Hack 6 Fiddling with Type/Creator Codes and File Extensions


Mac OS X uses a combination of type and creator codes and file extensions to determine the application with which a file is associated.

Every file in OS X and earlier versions of the Mac OS usually have both a type and creator attribute that help determine which application should open them. For example, a .html file may have a type and creator that say it should be opened in Microsoft's Internet Explorer, while a .mov file would have different attributes that suggest it should be opened by QuickTime. Files also have other attributes, like stationary, locked or unlocked, and timely information like creation and modification dates.

Unlike Windows, however, a Mac file doesn't need an extension to determine association with an application. A file named webcam could be a JPEG image, a text file to be opened by BBEdit, or even an HTML file associated with Internet Explorer. The type and creator codes rise above petty naming distinctions.

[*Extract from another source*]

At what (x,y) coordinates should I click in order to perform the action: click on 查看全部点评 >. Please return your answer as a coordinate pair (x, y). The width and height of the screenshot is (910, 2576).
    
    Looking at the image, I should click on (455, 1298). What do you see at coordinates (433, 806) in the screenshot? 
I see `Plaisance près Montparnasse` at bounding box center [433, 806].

Normally, you'd need special software to set or change these types and creators, making the task more difficult (or expensive) than you'd hope. Longtime users of the Mac OS would often use the venerable ResEdit to perform the dirty deed, perhaps also tweaking other application strings in a fit of mirth and because they're there.

Thankfully, if you've installed Apple's Developer Tools, you can do this easily with the Terminal [Hack #48].

The easiest way to change a file's type and creator codes is to find a file you want to mimic and use its type and creator codes as a guide for your changes. For example, if you had a copy of Apple's home page (http://www.apple.com) saved as an HTML file named Apple Home.html, you'd enter the following into a Terminal [Hack #48] window to find its type and creator:

% /Developer/Tools/GetFileInfo "Apple Home.html"

The output would look something like this:

file: "Apple Home.html"
type: "TEXT"
creator: "MSIE"
attributes: avbstclinmed
created: 08/08/2002 19:12:46
modified: 08/08/2002 19:12:46

With this, we know that a file associated with Internet Explorer needs to have a type of TEXT and a creator of MSIE. If you check other files, you'll notice that types and creators are always four letters in length, often creating ungodly combinations of whimsy, like DBSE and FTCH, which have nothing to do with what you might think they do (an Extensis Portfolio database).

To associate some other file with Internet Explorer, you'd enter the following:

% /Developer/Tools/SetFile -c MSIE -t TEXT some_other_file

Because Mac OS X has a Unix underlayer, some files utilized by the Unix side of things may have no type and creator. GetFileInfo, in those cases, would show blank values for those fields:

% /Developer/Tools/GetFileInfo /usr/bin/vi
file: "/usr/bin/vi"
type: ""
creator: ""
attributes: avbstclinmed
created: 11/11/2002 18:28:56
modified: 11/11/2002 18:28:56

What's interesting is how a file with no associated type or creator codes might still be associated and opened with a particular application. Take, for example, an archived copy of the source code for Perl 5.8, freshly downloaded off the Net:

% /Developer/Tools/GetFileInfo perl-5.8.0.tar.gz
file: "perl-5.8.0.tar.gz"
type: ""
creator: ""

With no file type and creator, you may be confounded by the fact that tar.gz is nonetheless associated with Stuffit Expander when you look at it from the Finder's point of view, as shown in Figure 1-15.

Figure 1-15. tar.gz is associated with Stuffit Expander

The reasoning is simple: if a file has type and creator codes, they're used. Otherwise, Mac OS X takes a look at the file extension ? much like Windows does ? with an eye to figuring out what it belongs with. Rename perl-5.8.0.tar.gz to just perl-5.8.0 and Mac OS X will be lost; the Stuffit Expander icon changes immediately to a blank sheet.

Armed with an understanding of setting types and creators, you can easily fix this. A gzipped file has a type of Gzip and a creator of SITx; alter the codes on the command line and all's as expected:

% /Developer/Tools/SetFile -c SITx -t Gzip perl-5.8.0

With type and creator set, you can rename that file to your heart's content, appending whatever extension you like, and it'll remain associated with Stuffit Expander.

6.1 See Also

  • For details on GetFileInfo and SetFile, at the Terminal [Hack #48], type man GetFileInfo and man SetFile, respectively.